I have never heard that this place was ever visited by a poet. I presume it never has been, else its beauties would have been celebrated in immortal song, and would not now need the poor tribute of my pen to make them known, and the reader's imagination should then have glowed with the image that I vainly endeavor to exhibit to his understanding. A poet, I fully believe, would pronounce the place romantic. However that might be, I can only state plain matters of fact, and then each one can form his own conclusions. I have here seen old trees standing upon the verge of beetling cliffs, stretching their naked arms over the depths beneath them, like giants, 'to sentinel enchanted land.' When autumn's drenching rains have fallen, I have seen their weather-beaten trunks lighted up by phos phorescence, gleaming like spectral beacons upon the darkness of midnight. I have heard the hoarse cawing of crows, the cry of the fish-hawk, and the fierce scream of the eagle along these hill-sides, and I have seen the graceful skiff and the lazy canoe floating upon the placid waters, which seemed all unaware of the bustle of the busy world.
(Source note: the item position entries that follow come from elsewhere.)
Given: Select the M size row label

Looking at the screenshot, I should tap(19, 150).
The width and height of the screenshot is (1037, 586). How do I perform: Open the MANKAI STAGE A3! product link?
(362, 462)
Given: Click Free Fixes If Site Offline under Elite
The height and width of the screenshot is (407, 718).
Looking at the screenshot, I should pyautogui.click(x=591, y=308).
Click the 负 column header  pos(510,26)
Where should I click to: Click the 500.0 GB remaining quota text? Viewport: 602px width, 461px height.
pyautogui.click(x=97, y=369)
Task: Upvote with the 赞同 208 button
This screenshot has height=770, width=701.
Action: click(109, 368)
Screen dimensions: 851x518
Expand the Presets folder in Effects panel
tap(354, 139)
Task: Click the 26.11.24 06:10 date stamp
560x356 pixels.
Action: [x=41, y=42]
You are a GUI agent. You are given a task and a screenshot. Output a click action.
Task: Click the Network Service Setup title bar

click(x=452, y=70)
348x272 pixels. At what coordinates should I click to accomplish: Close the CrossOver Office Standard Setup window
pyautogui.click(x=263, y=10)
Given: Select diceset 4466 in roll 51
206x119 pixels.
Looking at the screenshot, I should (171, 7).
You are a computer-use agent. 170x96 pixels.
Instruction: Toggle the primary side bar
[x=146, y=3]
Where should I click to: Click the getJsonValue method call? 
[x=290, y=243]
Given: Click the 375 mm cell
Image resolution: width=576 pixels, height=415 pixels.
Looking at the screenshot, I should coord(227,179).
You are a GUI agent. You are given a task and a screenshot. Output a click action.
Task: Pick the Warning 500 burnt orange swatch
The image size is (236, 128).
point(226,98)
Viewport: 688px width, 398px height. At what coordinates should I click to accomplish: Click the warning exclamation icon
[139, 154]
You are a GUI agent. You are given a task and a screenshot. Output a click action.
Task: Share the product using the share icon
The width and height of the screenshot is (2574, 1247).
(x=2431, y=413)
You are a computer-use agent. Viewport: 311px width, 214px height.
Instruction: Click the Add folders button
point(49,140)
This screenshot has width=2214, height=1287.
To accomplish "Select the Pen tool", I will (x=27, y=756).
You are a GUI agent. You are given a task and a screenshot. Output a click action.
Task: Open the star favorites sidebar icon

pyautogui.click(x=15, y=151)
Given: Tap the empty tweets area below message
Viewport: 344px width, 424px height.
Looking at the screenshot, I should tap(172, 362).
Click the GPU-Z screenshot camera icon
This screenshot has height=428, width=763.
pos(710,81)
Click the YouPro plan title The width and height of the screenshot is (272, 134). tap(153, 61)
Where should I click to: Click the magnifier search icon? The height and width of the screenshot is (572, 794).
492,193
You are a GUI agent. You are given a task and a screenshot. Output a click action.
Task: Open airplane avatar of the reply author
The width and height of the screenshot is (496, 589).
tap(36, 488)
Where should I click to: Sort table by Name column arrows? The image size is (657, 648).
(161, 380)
But whether the place is romantic or tame is nothing to my purpose, which is simply to relate the traditions of this quiet valley; and I give the pledge of an unimpeached chronicler to tell nothing as truth that I have not received from the most authentic sources. It will be readily believed that the simple aborigines regarded this place with a deep religious awe, and always muttered prayers to their Manitous as they passed by this way, although we have no direct evidence that such was the fact. But when the red men gave place to foreign adventurers, under the patroon Van Kortlandt, the passersby became accustomed to hasten their gait mechanically, and unwittingly to gaze about them, as if apprehensive of some unseen danger. Presently all who considered unbelief in apparitions only a disguised form of Atheism, chose to pass that way by day-light, and

with company, rather than alone after nightfall. Why it was so, I do not pretend to determine; but at length the opinion became established among the people that the place was frequented by unearthly visitants.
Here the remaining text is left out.